Conference Paper,
Channel-Configurable Deep Wireless Speech Transmission
ISBN ,
Affiliations
- [1] Aalborg University [NORA names: AAU Aalborg University; University; Denmark; Europe, EU; Nordic; OECD];
- [2] Oticon (Denmark) [NORA names: Oticon; Private Research; Denmark; Europe, EU; Nordic; OECD];
- [3] Carl von Ossietzky University of Oldenburg [NORA names: Germany; Europe, EU; OECD]
Abstract
The proliferation of edge-based wireless speech applications necessitates the development of resource-efficient, low-latency speech communication systems capable of functioning across diverse communication channel conditions. Ensuring intelligible speech communication under conditions of constrained resources and low-latency presents a challenging problem within the domain of speech transmission. In this paper, we introduce a very low-latency configurable speech transmission system leveraging joint source-channel coding and deep neural networks (DNNs). Our proposed system is a unified deep neural network system engineered to operate effectively across a wide range of wireless communication channel scenarios.

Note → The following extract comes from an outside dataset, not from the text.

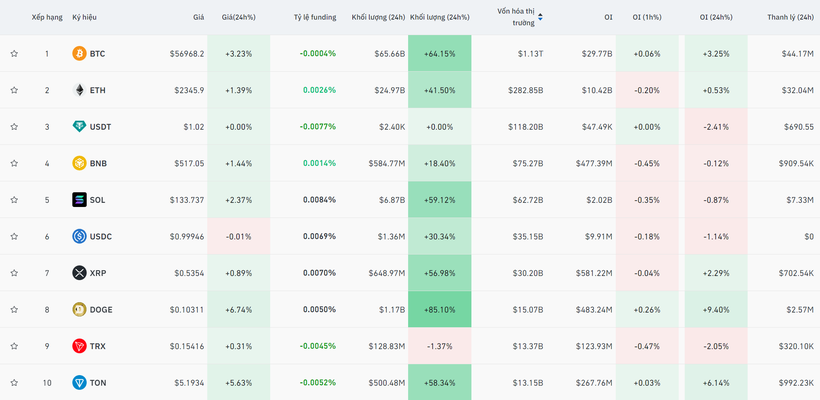The height and width of the screenshot is (400, 820).
Task: Sort by Vốn hóa thị trường arrow
Action: [541, 17]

The system encompasses both a joint source-channel encoder and a joint source-channel decoder, each with access to channel state information (CSI). In this context, CSI signifies the type of fading in the wireless channel. Notably, our system has a total latency of 2 ms. Through extensive simulations, we empirically demonstrate that the proposed configurable system closely approximates the performance of ideal systems specifically tailored to individual wireless channel scenarios. Our evaluation is rooted in the assessment of instrumental measures of speech quality and intelligibility, affirming the efficacy of our system in diverse and resource-constrained communication contexts.